那时候没有五花八门的奶茶饮料,供销社里只有两种橘子味汽水,小瓶的解馋,大瓶的留着全家分。拎一桶冰凉井水,把汽水泡在里面,傍晚开瓶喝下,清甜解暑,是如今任何饮品都复刻不出的滋味。餐桌上少有大鱼大肉,自家种的时令青菜,一碟淋满香油的倒笃菜,一碗软嫩水蒸蛋,简简单单,却吃得满心满足。
天色将晚,勤快的长辈会提前到河埠提水,泼湿发烫的路面,好让夜晚多几分凉意。河埠头是全村人的露天小院,天刚擦黑,邻里长辈搬来木椅、握着蒲扇聚在一起闲谈,唠家长里短,说人间琐事,人与人之间热络又温和。大人们闲话家常,我们这群小孩在一旁追逐打闹,满身大汗就扎进浅河泡一泡,满身暑气瞬间消散。偶尔遇上骤雨,所有人笑着四散奔跑,举着蒲扇挡在头顶,一路欢声笑语。
屋内闷热难挨,竹席被白日晒得滚烫,一家老小挤在一张大床歇息。再燥热的晚风也挡不住孩童的困意,长辈手里的蒲扇却从未停下,一下下轻轻摇着,为我们驱走热浪与蚊虫,哪怕渐渐困倦,手上摇扇的动作也未曾停歇,藏着最朴素无声的疼爱。

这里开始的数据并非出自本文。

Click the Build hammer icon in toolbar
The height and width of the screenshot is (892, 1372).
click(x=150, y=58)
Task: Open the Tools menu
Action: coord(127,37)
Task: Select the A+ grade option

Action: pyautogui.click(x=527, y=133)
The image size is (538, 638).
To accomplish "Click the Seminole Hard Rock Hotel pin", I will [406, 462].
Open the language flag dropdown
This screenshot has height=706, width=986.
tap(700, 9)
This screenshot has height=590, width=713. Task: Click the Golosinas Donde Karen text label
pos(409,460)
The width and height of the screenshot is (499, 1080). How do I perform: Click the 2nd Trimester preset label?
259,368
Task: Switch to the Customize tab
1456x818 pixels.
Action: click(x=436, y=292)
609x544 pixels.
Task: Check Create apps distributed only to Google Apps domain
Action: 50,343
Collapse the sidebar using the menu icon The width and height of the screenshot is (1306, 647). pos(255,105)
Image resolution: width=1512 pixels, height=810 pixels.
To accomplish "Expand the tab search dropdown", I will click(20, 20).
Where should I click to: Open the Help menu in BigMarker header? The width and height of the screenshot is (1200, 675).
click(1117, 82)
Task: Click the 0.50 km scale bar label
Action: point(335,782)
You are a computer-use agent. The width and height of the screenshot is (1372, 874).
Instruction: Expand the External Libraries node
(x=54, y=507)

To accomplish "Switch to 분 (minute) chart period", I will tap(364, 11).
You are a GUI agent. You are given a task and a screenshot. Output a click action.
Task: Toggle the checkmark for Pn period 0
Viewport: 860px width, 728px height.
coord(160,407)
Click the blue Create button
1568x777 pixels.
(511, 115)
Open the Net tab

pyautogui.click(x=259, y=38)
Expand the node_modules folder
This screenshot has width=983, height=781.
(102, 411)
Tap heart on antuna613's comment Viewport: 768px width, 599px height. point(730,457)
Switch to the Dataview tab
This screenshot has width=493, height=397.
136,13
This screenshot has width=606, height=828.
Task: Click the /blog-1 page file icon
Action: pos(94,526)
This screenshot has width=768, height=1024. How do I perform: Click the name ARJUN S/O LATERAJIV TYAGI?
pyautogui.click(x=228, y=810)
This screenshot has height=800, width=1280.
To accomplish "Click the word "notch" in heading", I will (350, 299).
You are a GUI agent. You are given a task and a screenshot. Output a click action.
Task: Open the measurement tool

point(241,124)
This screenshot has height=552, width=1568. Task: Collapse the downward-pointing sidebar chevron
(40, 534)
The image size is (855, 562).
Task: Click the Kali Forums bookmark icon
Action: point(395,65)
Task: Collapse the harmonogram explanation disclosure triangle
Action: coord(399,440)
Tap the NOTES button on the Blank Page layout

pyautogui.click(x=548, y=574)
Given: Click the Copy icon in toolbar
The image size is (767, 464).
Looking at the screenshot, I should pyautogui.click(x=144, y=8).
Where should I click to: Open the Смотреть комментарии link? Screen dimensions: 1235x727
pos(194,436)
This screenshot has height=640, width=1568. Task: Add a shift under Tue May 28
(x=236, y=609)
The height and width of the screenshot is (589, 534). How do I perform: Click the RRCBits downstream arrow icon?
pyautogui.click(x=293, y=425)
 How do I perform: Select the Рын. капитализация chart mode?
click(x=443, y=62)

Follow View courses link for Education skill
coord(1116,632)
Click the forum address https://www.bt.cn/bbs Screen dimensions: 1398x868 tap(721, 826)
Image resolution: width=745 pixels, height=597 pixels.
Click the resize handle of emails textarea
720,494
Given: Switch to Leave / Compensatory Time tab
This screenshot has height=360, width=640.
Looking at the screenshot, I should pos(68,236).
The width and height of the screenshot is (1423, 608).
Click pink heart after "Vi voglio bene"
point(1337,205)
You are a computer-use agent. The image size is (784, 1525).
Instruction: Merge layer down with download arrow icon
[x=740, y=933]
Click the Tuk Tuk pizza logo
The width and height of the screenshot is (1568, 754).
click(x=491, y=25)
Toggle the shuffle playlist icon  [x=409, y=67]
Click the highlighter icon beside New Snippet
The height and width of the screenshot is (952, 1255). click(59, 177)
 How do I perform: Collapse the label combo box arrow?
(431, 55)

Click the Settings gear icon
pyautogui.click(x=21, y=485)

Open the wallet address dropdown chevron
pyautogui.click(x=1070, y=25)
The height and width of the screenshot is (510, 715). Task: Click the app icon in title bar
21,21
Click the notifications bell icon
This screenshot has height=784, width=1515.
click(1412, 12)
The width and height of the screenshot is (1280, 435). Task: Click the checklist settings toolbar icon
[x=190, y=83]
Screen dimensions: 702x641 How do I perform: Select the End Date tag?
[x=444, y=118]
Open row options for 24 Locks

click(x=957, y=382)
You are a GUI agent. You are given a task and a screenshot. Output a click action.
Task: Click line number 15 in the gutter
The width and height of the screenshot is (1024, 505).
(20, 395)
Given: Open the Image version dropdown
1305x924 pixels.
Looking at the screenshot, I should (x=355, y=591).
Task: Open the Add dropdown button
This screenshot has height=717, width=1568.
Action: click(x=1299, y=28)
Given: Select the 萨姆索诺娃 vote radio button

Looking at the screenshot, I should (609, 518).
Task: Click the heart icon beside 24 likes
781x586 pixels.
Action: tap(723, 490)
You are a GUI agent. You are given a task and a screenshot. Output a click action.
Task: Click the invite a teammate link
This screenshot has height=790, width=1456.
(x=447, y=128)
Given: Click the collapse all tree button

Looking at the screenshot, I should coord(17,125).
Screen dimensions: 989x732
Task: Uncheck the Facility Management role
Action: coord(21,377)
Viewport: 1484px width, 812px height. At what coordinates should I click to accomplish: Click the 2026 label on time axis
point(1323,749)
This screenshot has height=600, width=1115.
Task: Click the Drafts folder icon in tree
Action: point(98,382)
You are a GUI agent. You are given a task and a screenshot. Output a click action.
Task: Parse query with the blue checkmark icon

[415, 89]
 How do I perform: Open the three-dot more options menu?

谁家有一台黑白电视机,便是整条巷最热闹的光景。一到傍晚,堂屋挤得满满当当,人头攒动,如同如今的影院。电视里的剧情,会成为往后好几日乘凉闲谈的重头戏。从前的日子朴素又纯粹,路上踩到鸡屎也不会心生嫌弃,大家彼此包容,烟火气裹着温柔。
岁月匆匆,当年守着河埠闲谈的祖辈大多已经远去,父母也渐渐步入古稀。曾经满是欢声笑语的乡间小路,如今盖起整齐的新房与高楼,儿时鲜活的画面慢慢模糊。我们褪去稚气,为生活四处奔波,只有在某个闷热的夏日傍晚,忽然想起那段粗布青衣、无忧无虑的旧时光,心底泛起温柔的怀念。
原来最珍贵的,从来不是清凉的空调与精致零食,而是回不去的、满是烟火与温柔的童年盛夏。